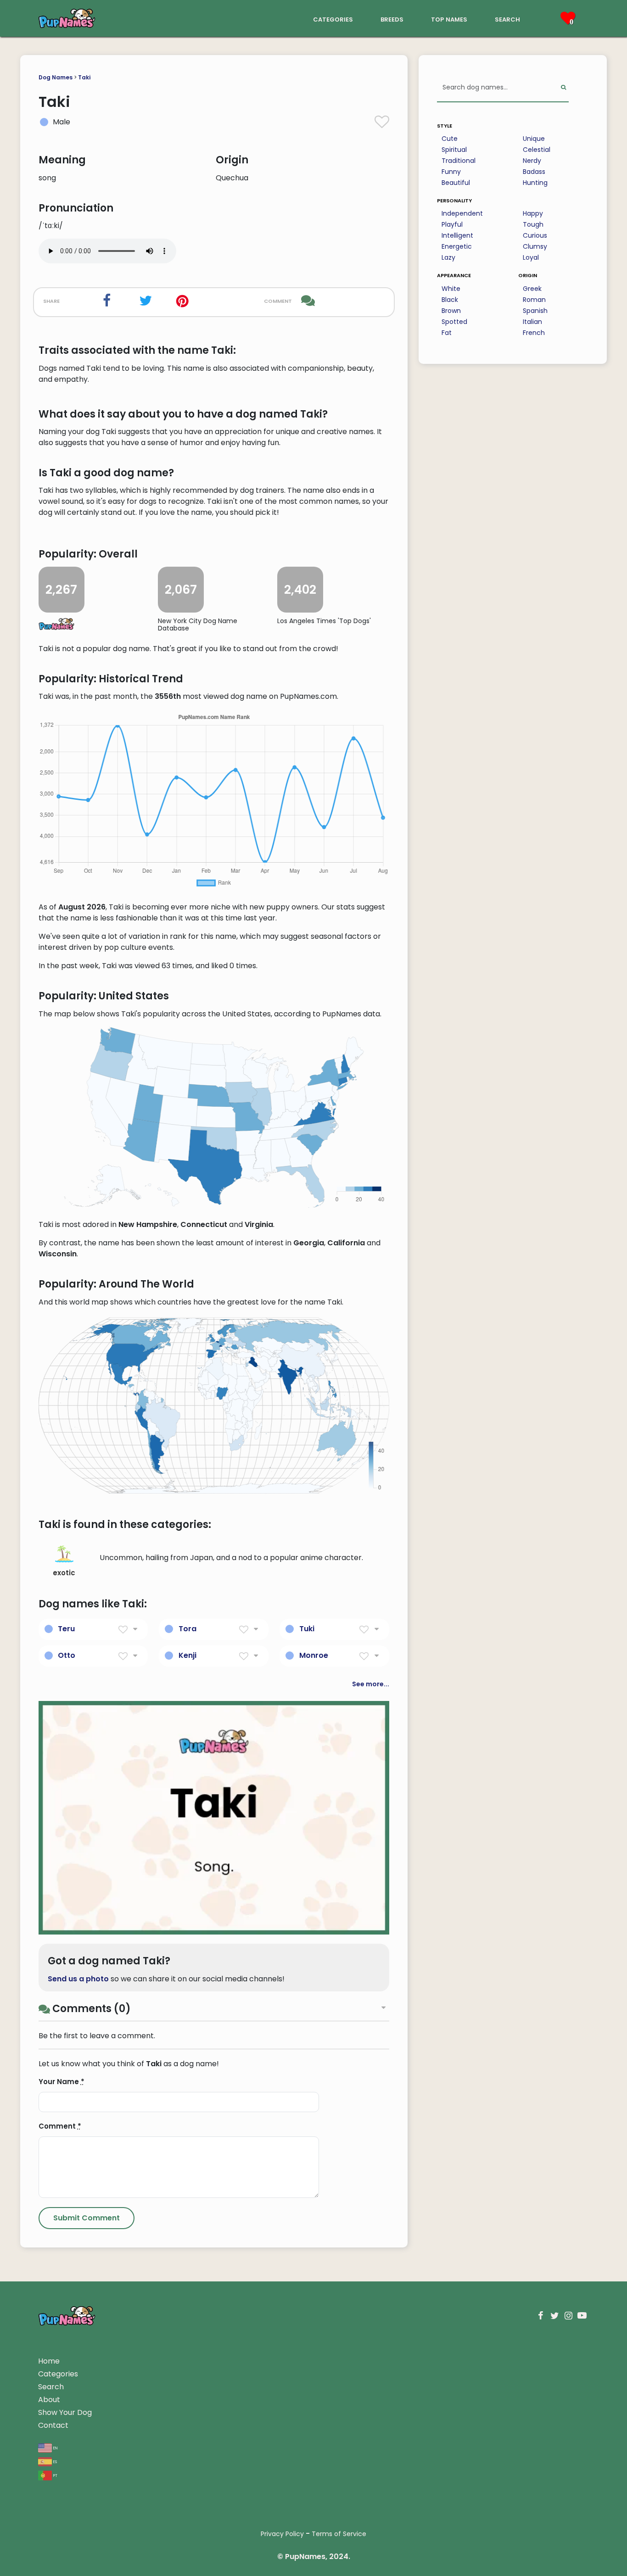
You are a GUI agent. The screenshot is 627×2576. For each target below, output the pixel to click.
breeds (392, 18)
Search (51, 2386)
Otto (66, 1655)
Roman (534, 299)
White (451, 288)
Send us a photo (78, 1979)
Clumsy (535, 246)
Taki (84, 77)
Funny (451, 171)
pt (54, 2475)
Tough (533, 224)
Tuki (306, 1628)
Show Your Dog (65, 2412)
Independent (462, 213)
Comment (60, 2126)
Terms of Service (339, 2533)
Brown (451, 310)
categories (333, 18)
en (55, 2447)
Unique (534, 138)
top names (449, 18)
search (507, 18)
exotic (64, 1573)
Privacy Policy (282, 2533)
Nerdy (532, 160)
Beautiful (456, 182)
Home (49, 2361)
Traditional (459, 160)
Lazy (448, 257)
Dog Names (56, 77)
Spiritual (454, 149)
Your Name (61, 2081)
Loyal (531, 257)
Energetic (457, 246)
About (49, 2399)
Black (450, 299)
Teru (66, 1628)
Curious (535, 235)
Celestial (536, 149)
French (534, 332)
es (54, 2461)
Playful (452, 224)
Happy (533, 213)
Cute (450, 138)
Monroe (313, 1655)
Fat (447, 332)
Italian (532, 321)
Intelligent (457, 235)
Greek (532, 288)
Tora (187, 1628)
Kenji (187, 1655)
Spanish (535, 310)
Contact (53, 2425)
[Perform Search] (563, 87)
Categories (58, 2374)
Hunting (535, 182)
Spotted (454, 321)
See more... (370, 1684)
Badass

------------------------------------------------------------

**TASK TO CARRY OUT**.
In the listing above, the lines from the one containing "Loyal (531, 257)" through the one containing "Contact (53, 2425)" must be set down exactly, with no other lines.

**EXERCISE SOLUTION**.
Loyal (531, 257)
Energetic (457, 246)
About (49, 2399)
Black (450, 299)
Teru (66, 1628)
Curious (535, 235)
Celestial (536, 149)
French (534, 332)
es (54, 2461)
Playful (452, 224)
Happy (533, 213)
Cute (450, 138)
Monroe (313, 1655)
Fat (447, 332)
Italian (532, 321)
Intelligent (457, 235)
Greek (532, 288)
Tora (187, 1628)
Kenji (187, 1655)
Spanish (535, 310)
Contact (53, 2425)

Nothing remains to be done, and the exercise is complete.